The Dark Tower

The Dark Tower is not the disaster international critics would have you believe, but unfortunately it does occupy a rather grey area.

It suffers from what many modern blockbusters do – a lot of setup and not enough payoff. My feeling is that in focusing on a possible franchise, producers failed to invest enough time (and material) in the initial offering, which ultimately should be able to stand alone before leaping into several sequels.

This epic has some interesting, if not ‘new’, ideas which would be better served by a longer form of storytelling such as a TV series (which I believe is currently being developed – no doubt to fill the gaping Game of Thrones sized hole soon to be present in our TV schedules). There’s clearly lots to this world but none of it is truly explored physically or emotionally as I’m sure it is in the books.

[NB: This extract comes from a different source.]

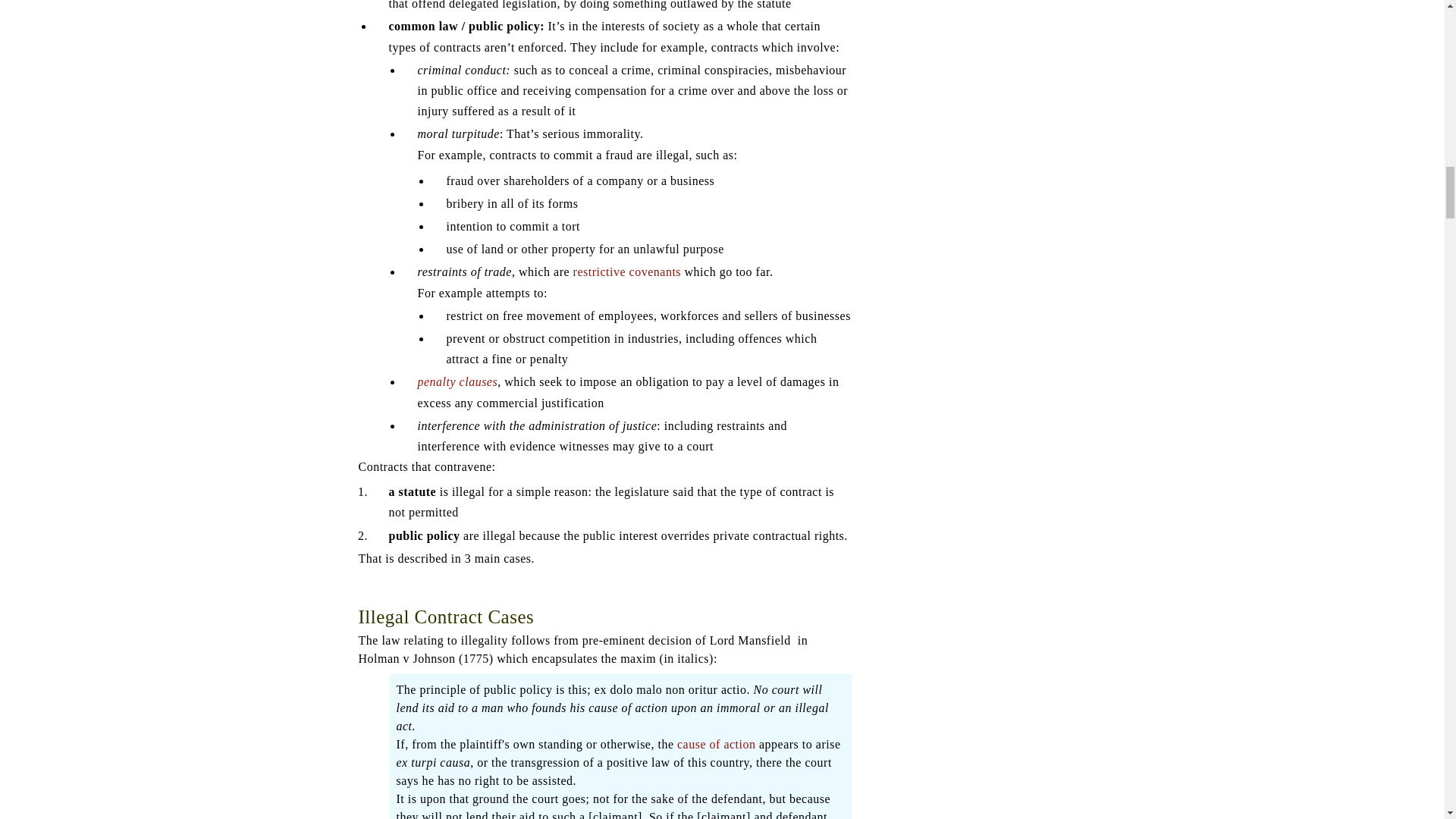
restrictive covenants (627, 271)
cause of action (716, 744)
penalty clauses (456, 381)
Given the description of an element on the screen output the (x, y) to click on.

Side note: I haven’t read the books.

The Dark Tower

Stephen King was into shared universes long before the current cinematic trend caught on and there are nods to his other work throughout, most recognisably The Shining (the book, not the film) and IT (no doubt to capitalise on the much-hyped pending release of the latter) but these serve as quaint asides for fans rather than offering anything meaningful to the plot.

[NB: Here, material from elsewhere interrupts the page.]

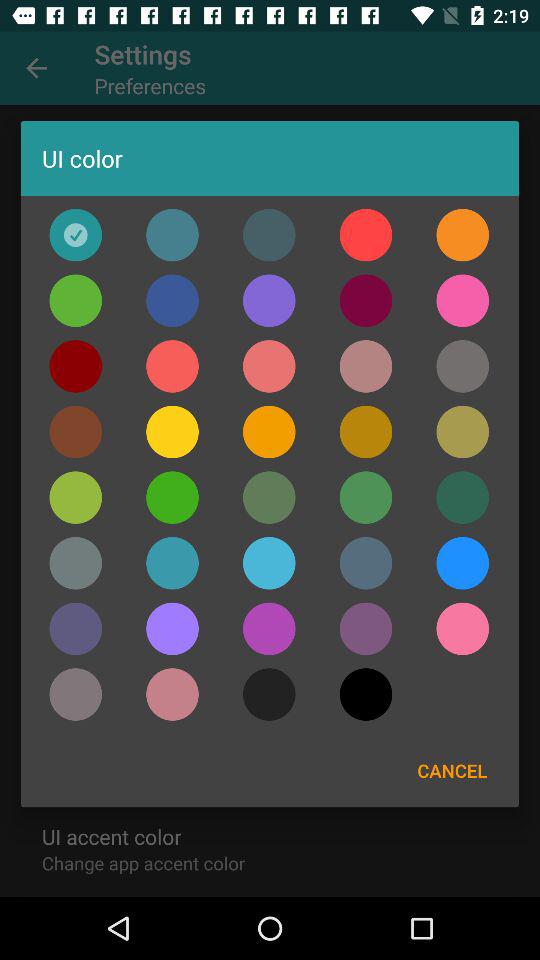
selec one colour (172, 300)
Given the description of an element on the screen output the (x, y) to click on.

The titular Dark Tower is the lynchpin holding the multiverse together – it’s function is keeping the demons out and good stuff in. That said, there are plenty of rat-faced evil folk already banging about the place and one such ne’er-do-well is ‘Walter’ (Matthew McConaughey) a miscast sorcerer whose charisma can’t convincingly bring his megalomaniacal schemes to life.

The Dark Tower

Anyway, evil-incarnate ‘Walter’ wants to destroy the Dark Tower using the minds of children blessed with “the Shine” and his search leads him to James (Tom Taylor), a young boy from our Earth, who is the shiniest bauble of all… The only thing standing between Walter and his prize is the ever-cool Idris Elba who plays Roland the last Gunslinger – a sort of grungy cowboy version of Sir Lancelot obsessed with revenge and slacking in his duty to defend the Dark Tower

Right off the bat this movie had a lot of obstacles to overcome but most notably is its genre: a sort of post-apocalyptic steampunk western but with wizards AND a contemporary component… not everyone’s cup of tea, also not the easiest thing to market – which you can tell looking at the poster.

The Dark Tower poster

I was intrigued by the film but never very invested. Sadly the impressive gunplay and magic scenes aren’t likely to keep a casual viewer’s interest held for too long – go check it out if you’re curious.

The Dark Tower is directed by Nikolaj Arcel, and opens 8 September in theaters.